From the May 2014 Cathedral Connection
Before Carol Anders was a congregant at All Souls, she was a member of All Saints Episcopal Church in Ft. Lauderdale, Florida. “I figure my next church will be All Sinners,” she said with a laugh. But truthfully, from saints to souls to sinners follows the progression of Carol’s spiritual journey and complements her commitment to seeing Christ in all of us (more about that later).
Carol’s 18-year career in corporate real estate moved her to five different cities. “I joined churches to be part of a community,” she said. Her introduction to the Episcopal faith came by accident when she arrived early for a Presbyterian service and ended up attending an Episcopal liturgy, instead. “The sermon was brilliant,” she said. Subsequently, Carol became involved in social justice issues in her new church and how the church could support the greater community.
When she moved to Western North Carolina in 2006, the All Souls experience beckoned. “I feel that everyone at All Souls, clergy included, is more interested in questions than answers. We’re on this spiritual path together.”
Carol pointed to the “centered tranquility” of All Souls as an important factor in her journey. “There’s safeness and predictability,” which for her has engendered a more personal relationship with God.
Searching for community outlets for advocacy volunteerism, Carol became involved in the Autumn Players, a part of Asheville Community Theatre, where she now serves as chair. The group does dramatic readings at schools, nursing homes, and non-profit organizations. The Autumn Players offer several programs of two or more short plays, and the repertoire also includes adapted classics geared towards middle/high school students and familiar poetry selected for residents of retirement communities. Carol’s busy schedule also includes board membership at N.C. Stage Company.
Carol’s love of the arts is highlighted on her radio show, Asheville ‘n the Arts, for radio station FM 103.7. The show is currently on hiatus but will hopefully be back on the air by late summer. Carol features interviews with authors, as well as with performing and visual artists. She looks forward to featuring Kyle Ritter for an interview on liturgical music. She loves jazz, as well, and she has thoroughly enjoyed the “Evening with an Album” program at All Souls.
Her advocacy continues with participation in Room in the Inn. Room in the Inn partners with local faith communities to provide shelter for up to 12 women. Each week, a different congregation opens its facilities to welcome the women as guests, offering a warm safe place for them as they work hard to move forward to permanent housing. The simple goal is to keep women without homes from sleeping on the street and risking their safety. The greater goal is to build caring, supportive relationships with them, one week at a time.
Once a month (sometimes more), Carol is a driver for Loving Food Resources. Now in its 20th year, Loving Food Resources provides basic need to people living with HIV/AIDS through food, health and personal care items. In 1996, LFR expanded its outreach program to those in need by extending services to those persons in home hospice care.
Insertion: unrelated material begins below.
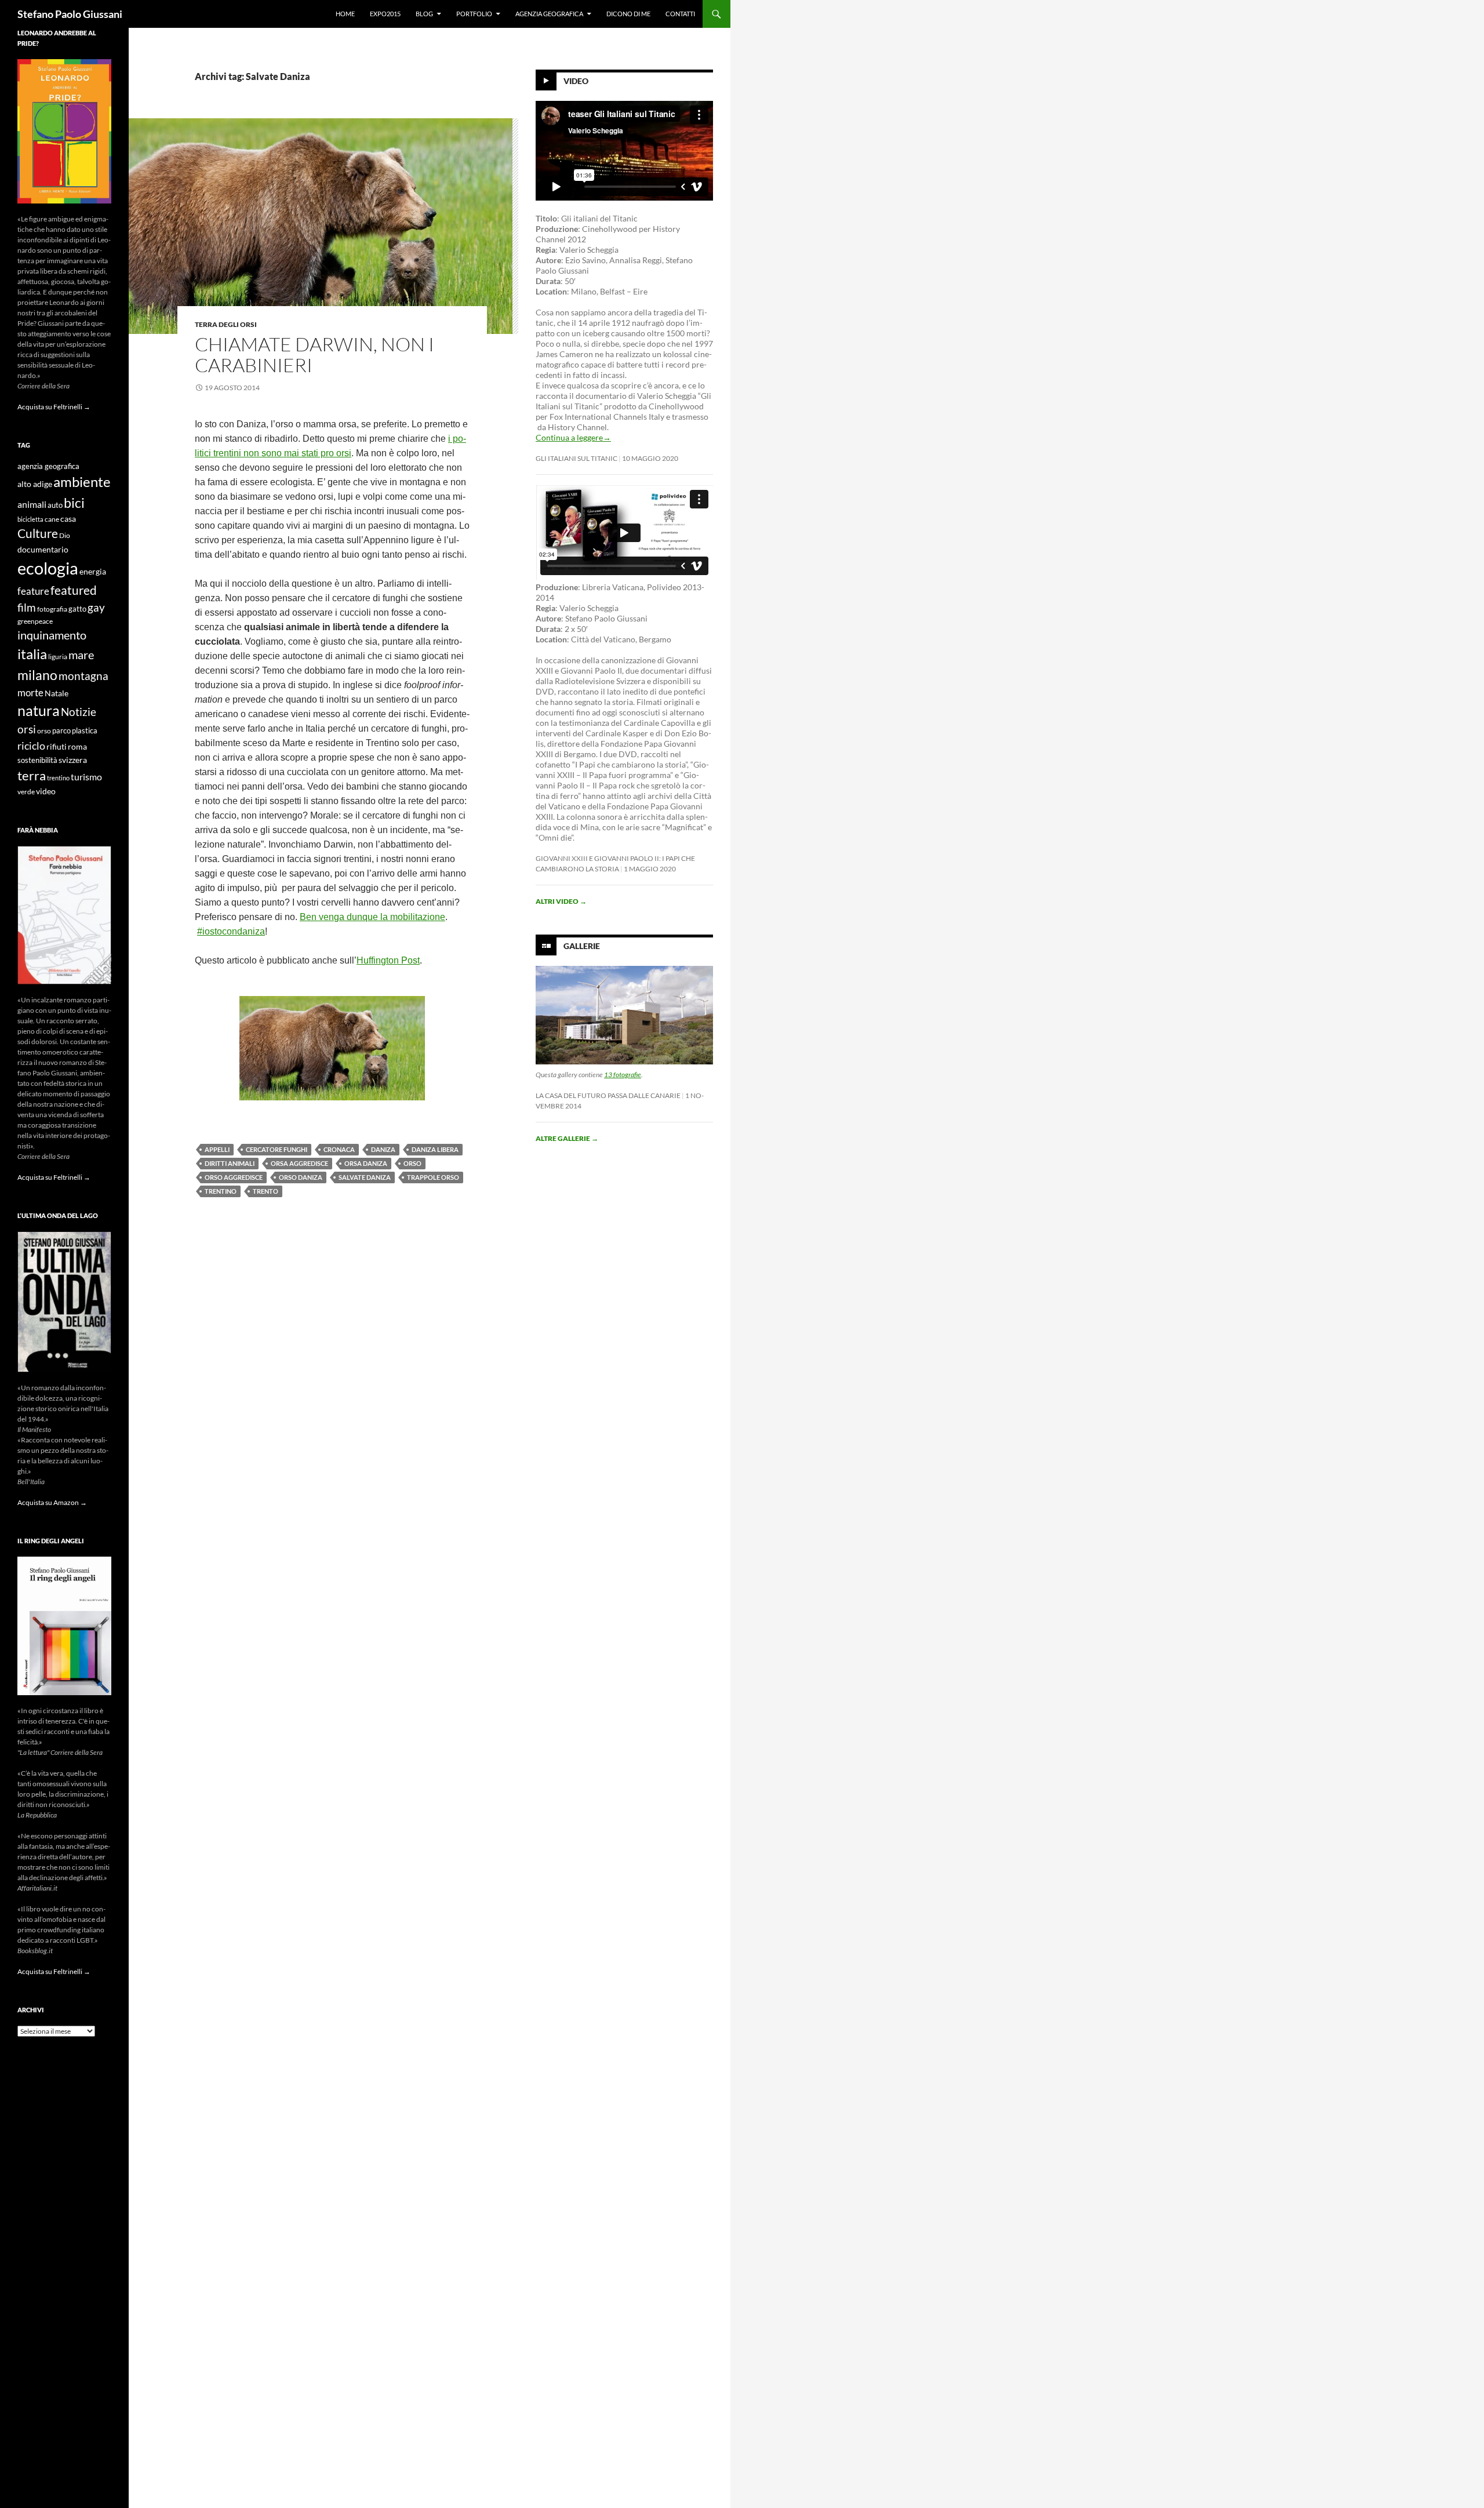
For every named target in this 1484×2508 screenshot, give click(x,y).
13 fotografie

This winter, Carol enjoyed a trip to Istanbul. An itinerant traveler, she has a large bank of airline miles accumulated from her corporate life, and she is not letting them go to waste. She seems to have boundless energy, fueled by her community and her church. “The vibrancy of senior citizens in Asheville is remarkable,” she said. Carol certainly fits in, and while she is busy in the community, she feels the support of her church at the root of her strength. She emphasized how All Souls has helped her acknowledge the “other” in all of us. “By ‘other,’ I mean seeing Christ in others,” she said. “All Souls has taught me how it might feel to be in someone else’s shoes.”
“John Lennon had it right,” she said. “All we need is LOVE.”